| Task goal |
Please copy each of the items below word for word.

= = = = = = =

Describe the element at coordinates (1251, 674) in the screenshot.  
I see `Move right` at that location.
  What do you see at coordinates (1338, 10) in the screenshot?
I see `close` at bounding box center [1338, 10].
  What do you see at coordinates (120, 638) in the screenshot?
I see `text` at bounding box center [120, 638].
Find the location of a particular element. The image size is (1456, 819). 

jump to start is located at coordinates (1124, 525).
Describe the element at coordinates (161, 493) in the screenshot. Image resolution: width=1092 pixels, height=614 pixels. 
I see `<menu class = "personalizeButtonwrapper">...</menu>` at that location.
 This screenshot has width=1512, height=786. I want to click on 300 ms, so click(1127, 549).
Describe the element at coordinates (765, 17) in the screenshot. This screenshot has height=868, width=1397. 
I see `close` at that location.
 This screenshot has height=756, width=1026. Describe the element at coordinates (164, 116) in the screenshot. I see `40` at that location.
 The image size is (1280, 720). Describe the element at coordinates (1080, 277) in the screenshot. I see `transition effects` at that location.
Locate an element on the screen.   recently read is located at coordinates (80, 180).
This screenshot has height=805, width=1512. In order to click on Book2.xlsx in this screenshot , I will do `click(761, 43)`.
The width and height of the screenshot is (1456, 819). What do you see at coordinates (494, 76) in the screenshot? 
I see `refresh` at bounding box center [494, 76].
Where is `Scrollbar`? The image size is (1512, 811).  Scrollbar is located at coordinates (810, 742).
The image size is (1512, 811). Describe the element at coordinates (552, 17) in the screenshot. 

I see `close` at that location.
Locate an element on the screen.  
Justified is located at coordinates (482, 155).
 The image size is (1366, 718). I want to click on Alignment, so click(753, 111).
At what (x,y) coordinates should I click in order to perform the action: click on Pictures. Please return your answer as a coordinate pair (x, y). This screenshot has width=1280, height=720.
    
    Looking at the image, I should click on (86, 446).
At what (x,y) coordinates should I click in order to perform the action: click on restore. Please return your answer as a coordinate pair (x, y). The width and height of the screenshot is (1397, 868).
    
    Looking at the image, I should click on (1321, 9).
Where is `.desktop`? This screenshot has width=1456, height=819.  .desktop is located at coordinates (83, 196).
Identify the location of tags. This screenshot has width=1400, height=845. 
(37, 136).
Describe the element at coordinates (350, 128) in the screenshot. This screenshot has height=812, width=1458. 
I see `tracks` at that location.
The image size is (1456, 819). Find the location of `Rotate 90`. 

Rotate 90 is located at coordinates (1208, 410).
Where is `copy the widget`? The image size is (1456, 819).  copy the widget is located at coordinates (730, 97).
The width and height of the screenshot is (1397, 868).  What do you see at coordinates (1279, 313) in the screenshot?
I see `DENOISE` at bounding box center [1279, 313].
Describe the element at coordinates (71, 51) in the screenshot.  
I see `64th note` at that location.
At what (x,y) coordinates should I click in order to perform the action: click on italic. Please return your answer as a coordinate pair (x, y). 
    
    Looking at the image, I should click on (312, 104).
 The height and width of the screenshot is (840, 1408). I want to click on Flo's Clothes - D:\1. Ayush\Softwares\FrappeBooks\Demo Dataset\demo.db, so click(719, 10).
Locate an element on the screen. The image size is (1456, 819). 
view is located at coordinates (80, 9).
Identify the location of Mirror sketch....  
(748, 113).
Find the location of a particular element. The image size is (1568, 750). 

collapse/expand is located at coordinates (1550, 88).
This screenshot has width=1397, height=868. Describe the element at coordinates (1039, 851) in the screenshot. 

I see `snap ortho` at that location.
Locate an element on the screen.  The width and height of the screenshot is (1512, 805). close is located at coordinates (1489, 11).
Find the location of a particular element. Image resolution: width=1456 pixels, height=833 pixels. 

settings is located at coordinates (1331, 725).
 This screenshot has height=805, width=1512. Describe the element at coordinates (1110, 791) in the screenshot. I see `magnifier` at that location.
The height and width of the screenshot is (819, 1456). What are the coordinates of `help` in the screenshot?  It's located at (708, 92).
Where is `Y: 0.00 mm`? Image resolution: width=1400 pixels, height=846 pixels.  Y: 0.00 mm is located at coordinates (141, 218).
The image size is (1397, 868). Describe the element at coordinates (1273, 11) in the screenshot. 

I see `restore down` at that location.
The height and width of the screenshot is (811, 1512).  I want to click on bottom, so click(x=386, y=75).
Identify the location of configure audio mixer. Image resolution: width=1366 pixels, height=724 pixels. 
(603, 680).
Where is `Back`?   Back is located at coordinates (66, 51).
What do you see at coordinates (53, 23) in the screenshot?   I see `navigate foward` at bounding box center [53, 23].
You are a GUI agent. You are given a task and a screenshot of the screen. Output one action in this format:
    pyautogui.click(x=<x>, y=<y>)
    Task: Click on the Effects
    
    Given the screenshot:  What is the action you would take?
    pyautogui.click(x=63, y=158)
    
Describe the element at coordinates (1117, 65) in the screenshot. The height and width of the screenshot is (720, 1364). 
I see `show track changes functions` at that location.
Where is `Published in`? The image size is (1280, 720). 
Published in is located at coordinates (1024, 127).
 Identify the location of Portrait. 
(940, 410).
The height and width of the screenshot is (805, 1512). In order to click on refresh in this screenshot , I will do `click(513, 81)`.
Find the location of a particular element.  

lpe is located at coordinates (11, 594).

= = = = = = =

| Solution to the exercise |
Describe the element at coordinates (1251, 674) in the screenshot.  
I see `Move right` at that location.
  What do you see at coordinates (1338, 10) in the screenshot?
I see `close` at bounding box center [1338, 10].
  What do you see at coordinates (120, 638) in the screenshot?
I see `text` at bounding box center [120, 638].
Find the location of a particular element. The image size is (1456, 819). 

jump to start is located at coordinates (1124, 525).
Describe the element at coordinates (161, 493) in the screenshot. Image resolution: width=1092 pixels, height=614 pixels. 
I see `<menu class = "personalizeButtonwrapper">...</menu>` at that location.
 This screenshot has width=1512, height=786. I want to click on 300 ms, so click(1127, 549).
Describe the element at coordinates (765, 17) in the screenshot. This screenshot has height=868, width=1397. 
I see `close` at that location.
 This screenshot has height=756, width=1026. Describe the element at coordinates (164, 116) in the screenshot. I see `40` at that location.
 The image size is (1280, 720). Describe the element at coordinates (1080, 277) in the screenshot. I see `transition effects` at that location.
Locate an element on the screen.   recently read is located at coordinates (80, 180).
This screenshot has height=805, width=1512. In order to click on Book2.xlsx in this screenshot , I will do `click(761, 43)`.
The width and height of the screenshot is (1456, 819). What do you see at coordinates (494, 76) in the screenshot? 
I see `refresh` at bounding box center [494, 76].
Where is `Scrollbar`? The image size is (1512, 811).  Scrollbar is located at coordinates (810, 742).
The image size is (1512, 811). Describe the element at coordinates (552, 17) in the screenshot. 

I see `close` at that location.
Locate an element on the screen.  
Justified is located at coordinates (482, 155).
 The image size is (1366, 718). I want to click on Alignment, so click(753, 111).
At what (x,y) coordinates should I click in order to perform the action: click on Pictures. Please return your answer as a coordinate pair (x, y). This screenshot has width=1280, height=720.
    
    Looking at the image, I should click on (86, 446).
At what (x,y) coordinates should I click in order to perform the action: click on restore. Please return your answer as a coordinate pair (x, y). The width and height of the screenshot is (1397, 868).
    
    Looking at the image, I should click on (1321, 9).
Where is `.desktop`? This screenshot has width=1456, height=819.  .desktop is located at coordinates (83, 196).
Identify the location of tags. This screenshot has width=1400, height=845. 
(37, 136).
Describe the element at coordinates (350, 128) in the screenshot. This screenshot has height=812, width=1458. 
I see `tracks` at that location.
The image size is (1456, 819). Find the location of `Rotate 90`. 

Rotate 90 is located at coordinates (1208, 410).
Where is `copy the widget`? The image size is (1456, 819).  copy the widget is located at coordinates (730, 97).
The width and height of the screenshot is (1397, 868).  What do you see at coordinates (1279, 313) in the screenshot?
I see `DENOISE` at bounding box center [1279, 313].
Describe the element at coordinates (71, 51) in the screenshot.  
I see `64th note` at that location.
At what (x,y) coordinates should I click in order to perform the action: click on italic. Please return your answer as a coordinate pair (x, y). 
    
    Looking at the image, I should click on (312, 104).
 The height and width of the screenshot is (840, 1408). I want to click on Flo's Clothes - D:\1. Ayush\Softwares\FrappeBooks\Demo Dataset\demo.db, so click(719, 10).
Locate an element on the screen. The image size is (1456, 819). 
view is located at coordinates (80, 9).
Identify the location of Mirror sketch....  
(748, 113).
Find the location of a particular element. The image size is (1568, 750). 

collapse/expand is located at coordinates (1550, 88).
This screenshot has width=1397, height=868. Describe the element at coordinates (1039, 851) in the screenshot. 

I see `snap ortho` at that location.
Locate an element on the screen.  The width and height of the screenshot is (1512, 805). close is located at coordinates (1489, 11).
Find the location of a particular element. Image resolution: width=1456 pixels, height=833 pixels. 

settings is located at coordinates (1331, 725).
 This screenshot has height=805, width=1512. Describe the element at coordinates (1110, 791) in the screenshot. I see `magnifier` at that location.
The height and width of the screenshot is (819, 1456). What are the coordinates of `help` in the screenshot?  It's located at (708, 92).
Where is `Y: 0.00 mm`? Image resolution: width=1400 pixels, height=846 pixels.  Y: 0.00 mm is located at coordinates (141, 218).
The image size is (1397, 868). Describe the element at coordinates (1273, 11) in the screenshot. 

I see `restore down` at that location.
The height and width of the screenshot is (811, 1512).  I want to click on bottom, so click(x=386, y=75).
Identify the location of configure audio mixer. Image resolution: width=1366 pixels, height=724 pixels. 
(603, 680).
Where is `Back`?   Back is located at coordinates (66, 51).
What do you see at coordinates (53, 23) in the screenshot?   I see `navigate foward` at bounding box center [53, 23].
You are a GUI agent. You are given a task and a screenshot of the screen. Output one action in this format:
    pyautogui.click(x=<x>, y=<y>)
    Task: Click on the Effects
    
    Given the screenshot:  What is the action you would take?
    pyautogui.click(x=63, y=158)
    
Describe the element at coordinates (1117, 65) in the screenshot. The height and width of the screenshot is (720, 1364). 
I see `show track changes functions` at that location.
Where is `Published in`? The image size is (1280, 720). 
Published in is located at coordinates (1024, 127).
 Identify the location of Portrait. 
(940, 410).
The height and width of the screenshot is (805, 1512). In order to click on refresh in this screenshot , I will do `click(513, 81)`.
Find the location of a particular element.  

lpe is located at coordinates (11, 594).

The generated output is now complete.